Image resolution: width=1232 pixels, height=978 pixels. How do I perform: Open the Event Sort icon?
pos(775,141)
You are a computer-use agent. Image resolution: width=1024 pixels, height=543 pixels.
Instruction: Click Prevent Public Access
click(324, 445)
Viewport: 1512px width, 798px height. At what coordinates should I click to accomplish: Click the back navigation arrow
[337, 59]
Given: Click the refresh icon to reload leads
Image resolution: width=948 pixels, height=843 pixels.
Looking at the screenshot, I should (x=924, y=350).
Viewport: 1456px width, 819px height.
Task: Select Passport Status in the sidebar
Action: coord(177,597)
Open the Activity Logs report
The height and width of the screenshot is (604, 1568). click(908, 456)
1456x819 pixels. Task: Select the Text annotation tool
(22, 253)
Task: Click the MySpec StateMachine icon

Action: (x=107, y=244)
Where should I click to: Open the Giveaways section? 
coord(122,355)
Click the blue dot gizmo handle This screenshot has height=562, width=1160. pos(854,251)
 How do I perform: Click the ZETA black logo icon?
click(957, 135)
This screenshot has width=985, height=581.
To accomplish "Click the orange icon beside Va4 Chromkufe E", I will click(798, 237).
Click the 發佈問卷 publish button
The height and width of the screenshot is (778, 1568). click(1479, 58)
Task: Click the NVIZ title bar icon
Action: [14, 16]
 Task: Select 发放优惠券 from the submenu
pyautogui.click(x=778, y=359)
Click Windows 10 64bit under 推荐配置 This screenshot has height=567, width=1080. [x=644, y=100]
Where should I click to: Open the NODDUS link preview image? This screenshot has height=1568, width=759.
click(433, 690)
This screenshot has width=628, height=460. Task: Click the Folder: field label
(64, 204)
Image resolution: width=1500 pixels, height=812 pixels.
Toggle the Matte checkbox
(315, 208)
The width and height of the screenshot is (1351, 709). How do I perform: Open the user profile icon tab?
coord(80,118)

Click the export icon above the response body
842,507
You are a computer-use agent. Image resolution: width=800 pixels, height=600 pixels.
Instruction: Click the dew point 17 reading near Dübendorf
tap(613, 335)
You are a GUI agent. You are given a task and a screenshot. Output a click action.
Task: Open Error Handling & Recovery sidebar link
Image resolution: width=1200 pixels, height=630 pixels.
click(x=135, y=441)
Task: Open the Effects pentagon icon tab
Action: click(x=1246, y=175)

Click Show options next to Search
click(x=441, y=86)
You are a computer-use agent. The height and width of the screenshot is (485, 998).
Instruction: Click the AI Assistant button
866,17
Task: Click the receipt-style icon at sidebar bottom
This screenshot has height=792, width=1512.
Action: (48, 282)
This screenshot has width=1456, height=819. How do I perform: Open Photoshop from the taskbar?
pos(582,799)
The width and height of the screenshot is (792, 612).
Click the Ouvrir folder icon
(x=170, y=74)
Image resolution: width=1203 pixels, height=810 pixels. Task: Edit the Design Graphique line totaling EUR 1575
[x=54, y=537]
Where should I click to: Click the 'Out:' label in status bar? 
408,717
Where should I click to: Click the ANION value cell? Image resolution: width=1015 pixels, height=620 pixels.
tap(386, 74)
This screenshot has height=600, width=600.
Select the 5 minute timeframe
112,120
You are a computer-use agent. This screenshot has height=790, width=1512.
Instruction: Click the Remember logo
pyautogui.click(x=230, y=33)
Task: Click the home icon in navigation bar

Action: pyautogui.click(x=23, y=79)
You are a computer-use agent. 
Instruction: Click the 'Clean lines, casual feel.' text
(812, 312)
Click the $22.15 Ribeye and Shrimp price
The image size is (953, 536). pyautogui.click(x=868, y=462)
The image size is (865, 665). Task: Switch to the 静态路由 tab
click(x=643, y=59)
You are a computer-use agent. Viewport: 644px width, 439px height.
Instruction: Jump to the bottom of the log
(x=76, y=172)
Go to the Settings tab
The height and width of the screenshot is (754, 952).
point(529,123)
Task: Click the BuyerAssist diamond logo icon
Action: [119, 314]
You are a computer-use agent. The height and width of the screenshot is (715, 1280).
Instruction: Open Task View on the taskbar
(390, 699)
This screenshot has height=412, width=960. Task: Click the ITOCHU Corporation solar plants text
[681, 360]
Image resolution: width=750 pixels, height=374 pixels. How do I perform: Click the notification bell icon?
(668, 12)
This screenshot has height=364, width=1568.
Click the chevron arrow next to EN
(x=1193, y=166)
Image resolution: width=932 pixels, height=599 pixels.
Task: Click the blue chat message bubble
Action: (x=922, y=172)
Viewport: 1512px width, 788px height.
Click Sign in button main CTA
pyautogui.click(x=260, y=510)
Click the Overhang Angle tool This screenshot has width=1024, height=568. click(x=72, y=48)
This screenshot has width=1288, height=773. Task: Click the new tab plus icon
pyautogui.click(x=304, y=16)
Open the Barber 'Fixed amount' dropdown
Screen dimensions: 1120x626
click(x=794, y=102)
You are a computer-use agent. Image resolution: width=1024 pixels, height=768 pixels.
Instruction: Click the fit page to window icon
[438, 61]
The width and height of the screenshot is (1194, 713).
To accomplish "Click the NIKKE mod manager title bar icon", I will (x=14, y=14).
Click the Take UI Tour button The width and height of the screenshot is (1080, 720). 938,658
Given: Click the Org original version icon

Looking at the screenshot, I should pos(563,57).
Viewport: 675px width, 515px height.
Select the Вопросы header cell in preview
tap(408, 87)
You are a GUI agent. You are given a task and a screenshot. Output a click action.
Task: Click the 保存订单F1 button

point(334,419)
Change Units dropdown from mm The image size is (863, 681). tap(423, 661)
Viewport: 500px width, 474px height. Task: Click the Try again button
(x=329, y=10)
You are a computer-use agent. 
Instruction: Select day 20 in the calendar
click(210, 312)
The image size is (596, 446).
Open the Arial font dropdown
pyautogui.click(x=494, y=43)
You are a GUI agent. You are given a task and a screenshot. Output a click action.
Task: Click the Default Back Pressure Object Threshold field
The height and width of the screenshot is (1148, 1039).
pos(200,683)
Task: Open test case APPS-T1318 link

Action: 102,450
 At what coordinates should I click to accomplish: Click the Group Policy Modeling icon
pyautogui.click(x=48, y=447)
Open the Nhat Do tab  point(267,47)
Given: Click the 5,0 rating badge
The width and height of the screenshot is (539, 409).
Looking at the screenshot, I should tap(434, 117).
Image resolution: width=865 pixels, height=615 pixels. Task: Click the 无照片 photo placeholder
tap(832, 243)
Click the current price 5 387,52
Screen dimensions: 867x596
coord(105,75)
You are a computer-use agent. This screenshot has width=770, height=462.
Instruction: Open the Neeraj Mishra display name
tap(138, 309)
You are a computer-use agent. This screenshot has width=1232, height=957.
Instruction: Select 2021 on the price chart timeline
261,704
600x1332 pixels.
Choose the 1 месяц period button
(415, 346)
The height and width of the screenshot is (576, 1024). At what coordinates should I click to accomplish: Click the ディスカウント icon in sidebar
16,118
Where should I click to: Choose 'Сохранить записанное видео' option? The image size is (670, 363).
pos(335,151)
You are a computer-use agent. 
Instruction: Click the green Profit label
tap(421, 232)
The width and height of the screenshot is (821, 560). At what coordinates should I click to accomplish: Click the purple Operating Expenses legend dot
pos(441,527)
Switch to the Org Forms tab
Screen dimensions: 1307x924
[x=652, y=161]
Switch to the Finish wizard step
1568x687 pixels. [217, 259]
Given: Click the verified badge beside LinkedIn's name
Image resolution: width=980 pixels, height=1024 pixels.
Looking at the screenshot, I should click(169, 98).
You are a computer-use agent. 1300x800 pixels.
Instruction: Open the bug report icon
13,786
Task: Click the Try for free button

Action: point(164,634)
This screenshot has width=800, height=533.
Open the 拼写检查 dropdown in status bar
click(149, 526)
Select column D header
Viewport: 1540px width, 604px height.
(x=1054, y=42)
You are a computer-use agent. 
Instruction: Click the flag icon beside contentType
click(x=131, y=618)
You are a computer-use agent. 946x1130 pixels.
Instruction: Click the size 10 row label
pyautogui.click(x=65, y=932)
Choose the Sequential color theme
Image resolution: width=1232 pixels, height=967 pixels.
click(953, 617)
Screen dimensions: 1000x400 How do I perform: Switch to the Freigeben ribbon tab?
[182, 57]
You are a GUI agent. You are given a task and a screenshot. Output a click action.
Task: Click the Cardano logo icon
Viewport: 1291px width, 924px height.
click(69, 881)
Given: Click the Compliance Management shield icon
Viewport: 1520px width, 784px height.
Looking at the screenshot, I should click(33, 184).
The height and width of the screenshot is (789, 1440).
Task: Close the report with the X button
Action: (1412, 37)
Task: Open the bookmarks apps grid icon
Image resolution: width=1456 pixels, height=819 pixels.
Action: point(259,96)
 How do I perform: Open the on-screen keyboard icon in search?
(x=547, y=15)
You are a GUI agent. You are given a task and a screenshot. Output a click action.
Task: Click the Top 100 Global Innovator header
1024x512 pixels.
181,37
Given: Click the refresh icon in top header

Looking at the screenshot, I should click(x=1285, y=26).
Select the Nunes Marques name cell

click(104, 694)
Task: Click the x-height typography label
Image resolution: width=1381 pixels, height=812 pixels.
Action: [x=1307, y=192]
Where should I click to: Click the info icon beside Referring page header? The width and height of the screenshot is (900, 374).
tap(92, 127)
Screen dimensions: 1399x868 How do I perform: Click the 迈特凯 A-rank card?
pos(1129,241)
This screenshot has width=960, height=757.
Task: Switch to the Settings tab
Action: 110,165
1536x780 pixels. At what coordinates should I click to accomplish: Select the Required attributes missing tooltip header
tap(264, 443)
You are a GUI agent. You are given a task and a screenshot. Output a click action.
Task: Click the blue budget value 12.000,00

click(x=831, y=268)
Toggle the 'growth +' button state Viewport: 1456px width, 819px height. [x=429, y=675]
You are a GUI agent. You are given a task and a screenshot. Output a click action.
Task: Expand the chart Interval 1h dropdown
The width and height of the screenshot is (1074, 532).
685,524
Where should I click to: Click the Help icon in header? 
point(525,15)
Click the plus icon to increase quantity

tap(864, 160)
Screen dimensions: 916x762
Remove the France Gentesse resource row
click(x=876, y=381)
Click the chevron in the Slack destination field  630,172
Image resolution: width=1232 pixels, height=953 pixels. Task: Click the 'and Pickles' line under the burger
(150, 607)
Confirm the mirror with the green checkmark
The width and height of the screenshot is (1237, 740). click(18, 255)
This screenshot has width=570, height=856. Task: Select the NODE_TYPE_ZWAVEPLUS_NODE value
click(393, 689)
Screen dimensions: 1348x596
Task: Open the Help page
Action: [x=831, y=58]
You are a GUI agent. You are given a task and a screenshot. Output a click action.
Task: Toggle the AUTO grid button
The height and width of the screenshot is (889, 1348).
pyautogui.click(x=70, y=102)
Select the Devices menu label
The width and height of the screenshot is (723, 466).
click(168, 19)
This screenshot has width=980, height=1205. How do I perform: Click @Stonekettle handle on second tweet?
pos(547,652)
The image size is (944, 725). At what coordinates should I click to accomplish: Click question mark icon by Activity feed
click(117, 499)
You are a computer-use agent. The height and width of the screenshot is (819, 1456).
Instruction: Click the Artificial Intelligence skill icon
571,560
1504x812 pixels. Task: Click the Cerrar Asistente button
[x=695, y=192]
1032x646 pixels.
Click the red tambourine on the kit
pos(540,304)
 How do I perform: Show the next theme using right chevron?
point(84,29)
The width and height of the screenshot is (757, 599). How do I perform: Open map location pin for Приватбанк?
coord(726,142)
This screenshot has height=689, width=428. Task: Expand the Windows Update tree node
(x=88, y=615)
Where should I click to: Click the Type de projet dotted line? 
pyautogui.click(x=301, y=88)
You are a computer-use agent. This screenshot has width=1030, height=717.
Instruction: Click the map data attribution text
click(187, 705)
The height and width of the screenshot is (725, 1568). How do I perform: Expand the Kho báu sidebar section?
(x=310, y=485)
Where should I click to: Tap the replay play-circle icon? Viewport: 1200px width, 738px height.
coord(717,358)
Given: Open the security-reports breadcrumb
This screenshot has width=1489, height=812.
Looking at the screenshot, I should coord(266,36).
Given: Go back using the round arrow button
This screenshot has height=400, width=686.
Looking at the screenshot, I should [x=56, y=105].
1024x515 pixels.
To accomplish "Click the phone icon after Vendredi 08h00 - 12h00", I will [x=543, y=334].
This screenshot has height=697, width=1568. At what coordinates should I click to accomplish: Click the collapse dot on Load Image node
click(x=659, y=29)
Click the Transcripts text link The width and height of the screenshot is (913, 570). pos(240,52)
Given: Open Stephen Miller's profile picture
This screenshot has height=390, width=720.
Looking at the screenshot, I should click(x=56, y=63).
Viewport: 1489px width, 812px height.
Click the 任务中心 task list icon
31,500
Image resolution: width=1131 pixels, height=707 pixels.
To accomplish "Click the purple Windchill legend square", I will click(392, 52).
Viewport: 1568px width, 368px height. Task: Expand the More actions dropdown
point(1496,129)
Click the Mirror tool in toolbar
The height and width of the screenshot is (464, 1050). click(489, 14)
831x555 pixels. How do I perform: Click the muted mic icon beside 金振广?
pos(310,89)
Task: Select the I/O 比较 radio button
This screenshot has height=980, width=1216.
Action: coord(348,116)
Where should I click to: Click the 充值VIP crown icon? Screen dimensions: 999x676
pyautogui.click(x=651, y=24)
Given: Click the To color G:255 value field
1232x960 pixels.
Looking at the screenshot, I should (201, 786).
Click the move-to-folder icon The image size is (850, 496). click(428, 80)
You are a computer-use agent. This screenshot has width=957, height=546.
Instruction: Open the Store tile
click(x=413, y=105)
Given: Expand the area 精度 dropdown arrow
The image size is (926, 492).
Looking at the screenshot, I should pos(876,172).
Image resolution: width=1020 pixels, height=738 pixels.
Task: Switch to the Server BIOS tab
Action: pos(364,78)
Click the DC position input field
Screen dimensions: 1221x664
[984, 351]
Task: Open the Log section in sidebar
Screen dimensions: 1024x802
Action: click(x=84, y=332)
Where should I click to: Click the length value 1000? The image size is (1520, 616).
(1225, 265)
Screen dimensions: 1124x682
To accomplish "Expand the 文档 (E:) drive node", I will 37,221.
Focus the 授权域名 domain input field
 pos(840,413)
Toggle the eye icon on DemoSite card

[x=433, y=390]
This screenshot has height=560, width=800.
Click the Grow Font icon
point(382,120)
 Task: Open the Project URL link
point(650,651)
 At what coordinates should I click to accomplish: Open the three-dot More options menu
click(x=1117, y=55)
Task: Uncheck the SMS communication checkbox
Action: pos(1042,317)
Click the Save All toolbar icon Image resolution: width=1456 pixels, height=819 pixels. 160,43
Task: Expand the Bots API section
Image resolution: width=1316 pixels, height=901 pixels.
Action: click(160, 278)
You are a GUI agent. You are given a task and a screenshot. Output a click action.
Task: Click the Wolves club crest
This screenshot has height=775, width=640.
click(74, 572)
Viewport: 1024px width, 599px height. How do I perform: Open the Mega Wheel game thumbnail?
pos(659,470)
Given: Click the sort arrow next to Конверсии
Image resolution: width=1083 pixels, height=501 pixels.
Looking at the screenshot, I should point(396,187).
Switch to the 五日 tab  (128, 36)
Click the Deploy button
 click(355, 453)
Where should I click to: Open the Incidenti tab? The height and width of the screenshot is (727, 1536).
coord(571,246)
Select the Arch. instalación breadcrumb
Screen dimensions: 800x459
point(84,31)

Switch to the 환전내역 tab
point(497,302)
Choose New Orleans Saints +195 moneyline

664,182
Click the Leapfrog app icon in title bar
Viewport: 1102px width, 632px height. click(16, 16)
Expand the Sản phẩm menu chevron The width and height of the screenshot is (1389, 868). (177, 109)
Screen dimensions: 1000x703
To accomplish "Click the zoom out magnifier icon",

▶ [THE TASK] Reproduce the records above word for word, from the line with "Click the move-to-folder" to the line with "click(74, 572)", including both of those lines.

▶ [REPLY]
Click the move-to-folder icon The image size is (850, 496). click(428, 80)
You are a computer-use agent. This screenshot has width=957, height=546.
Instruction: Open the Store tile
click(x=413, y=105)
Given: Expand the area 精度 dropdown arrow
The image size is (926, 492).
Looking at the screenshot, I should pos(876,172).
Image resolution: width=1020 pixels, height=738 pixels.
Task: Switch to the Server BIOS tab
Action: pos(364,78)
Click the DC position input field
Screen dimensions: 1221x664
[984, 351]
Task: Open the Log section in sidebar
Screen dimensions: 1024x802
Action: click(x=84, y=332)
Where should I click to: Click the length value 1000? The image size is (1520, 616).
(1225, 265)
Screen dimensions: 1124x682
To accomplish "Expand the 文档 (E:) drive node", I will 37,221.
Focus the 授权域名 domain input field
 pos(840,413)
Toggle the eye icon on DemoSite card

[x=433, y=390]
This screenshot has height=560, width=800.
Click the Grow Font icon
point(382,120)
 Task: Open the Project URL link
point(650,651)
 At what coordinates should I click to accomplish: Open the three-dot More options menu
click(x=1117, y=55)
Task: Uncheck the SMS communication checkbox
Action: pos(1042,317)
Click the Save All toolbar icon Image resolution: width=1456 pixels, height=819 pixels. 160,43
Task: Expand the Bots API section
Image resolution: width=1316 pixels, height=901 pixels.
Action: click(160, 278)
You are a GUI agent. You are given a task and a screenshot. Output a click action.
Task: Click the Wolves club crest
This screenshot has height=775, width=640.
click(74, 572)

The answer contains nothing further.